Mercado

Países pobres temem mudança na política do açúcar na OMC

Ao sol do meio-dia, nas plantações de açúcar de Triolet, no norte de Maurício, trabalhadores com chapéu de palha e botas de borracha empunham seus facões, cortando a cana de açúcar.

Lakshami Chummun, 62 anos, é uma das milhares em Maurício que trabalham duro nas plantações de açúcar durante os seis meses da colheita, cortando cana que será transformada em açúcar não refinado e enviado para Europa.

“O trabalho é difícil, mas não tenho escolha, pois meu marido morreu em um acidente e eu não posso trabalhar em outra coisa, se não cortando cana”, diz Lakshami.

“Se não tiver mais açúcar, não sei o que fazer pois estou muito velha para ser treinada para outro trabalho.”

Lakshami e centenas de milhares de trabalhadores nas lavouras de açúcar em Maurício e outras ex-colônias européias estão ameaçados de perder sua subsistência com a maciça reforma da política de açúcar planejada pela União Européia (UE).

Os ministros da UE estão discutindo propostas de cortar subsídios para o açúcar exportado da África, do Caribe e de países do Pacífico, reunidos na sigla ACP.

A iniciativa é resultado da decisão da Organização Mundial do Comércio (OMC), que considerou que os preços acima do mercado pago a produtores de açúcar europeus – e aos de ex-colônias que têm acesso especial aos mercados da UE – constituem comércio injusto.

Terremoto social

Para 18 países desse grupo de 79, incluindo Maurício, Suazilândia, Fiji, Moçambique, Barbados e Quênia, suas economias em desenvolvimento estão mal preparadas para suportar os cortes.

“Queremos uma reforma que é justa e não uma reforma que terá efeito violento sobre nossas economias”, diz Arvin Boolell, ministro da Agricultura de Maurício e porta-voz dos países produtores da ACP.

“O efeito do corte de preços vai ser tão devastador que estamos falando de pobreza maciça e terremoto social.”

Ele argumenta que muitos dos países da ACP são importadores líquidos de alimentos e não terão condições de obter matérias-primas e remédios se as reformas forem implementadas.

De acordo com o Protocolo do Açúcar, assinado com a UE em 1975, os países da ACP se beneficiam de isenções de impostos que permitem que eles exportem 1,3 milhão de toneladas de açúcar não processado por ano, a preço fixo, para a UE.

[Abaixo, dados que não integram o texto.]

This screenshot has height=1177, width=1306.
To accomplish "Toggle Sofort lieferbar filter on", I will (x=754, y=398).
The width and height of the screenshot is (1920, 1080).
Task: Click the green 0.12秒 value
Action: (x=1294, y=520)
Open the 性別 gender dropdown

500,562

A minúscula ilha de Maurício no Oceano Índico participa com mais de 25% do total das exportações dos países da ACP para a União Européia e a cultura da cana gera 4% do Produto Interno Bruto (PIB) do país.

Desde que foi introduzido pelos holandeses há quase 400 anos, o açúcar se tornou a única commodity da ilha e uma das suas principais fontes de receita – no ano passado gerou US$ 332 milhões (R$ 743 milhões).

Segundo as autoridades do país, as receitas das exportações de açúcar para a UE permitiram que Maurício – ex-colônia francesa e britânica – diversificasse sua economia, desenvolvendo outros setores como turismo, serviços financeiros e produtos têxteis. Como resultado, o país tem um dos melhores desempenhos econômicos da África.

“Na Europa, eles estão eliminando as dívidas dos países muito pobres e muito endividados, mas aqui temos um país como Maurício que se esforçou para chegar a um nível de país de renda média”, diz o primeiro-ministro de Maurício, Navin Ramgoolam.

“Nunca saímos por aí com o pires na mão, dizendo nos dêem isso ou aquilo, e agora estamos sendo penalizados por nossos esforços.”

Efeitos

Os especialistas estimam que cerca de 300 mil pessoas são empregadas diretamente na produção de açúcar nos países da ACP.

Representantes do setor dizem que se forem incluídas as famílias dos trabalhadores, os cortes propostos podem afetar milhões de pessoas.

Segundo eles, isso pode levar a uma perda de receita de US$ 310 milhões (R$ 694 milhões).

Os países da ACP dizem que a reforma pode inviabilizar os esforços dos países de alcançar as Metas de Desenvolvimento do Milênio da ONU, acabar com cooperativas de pequenos poupadores e bancos de agricultores locais, provocar desemprego maciço e aumento da pobreza e da criminalidade.

Por isso, eles querem um corte menor do subsídio nos próximos oito anos e muito mais do que os 40 milhões de euros (R$ 106 milhões), que estão sendo oferecidos pela UE como compensação.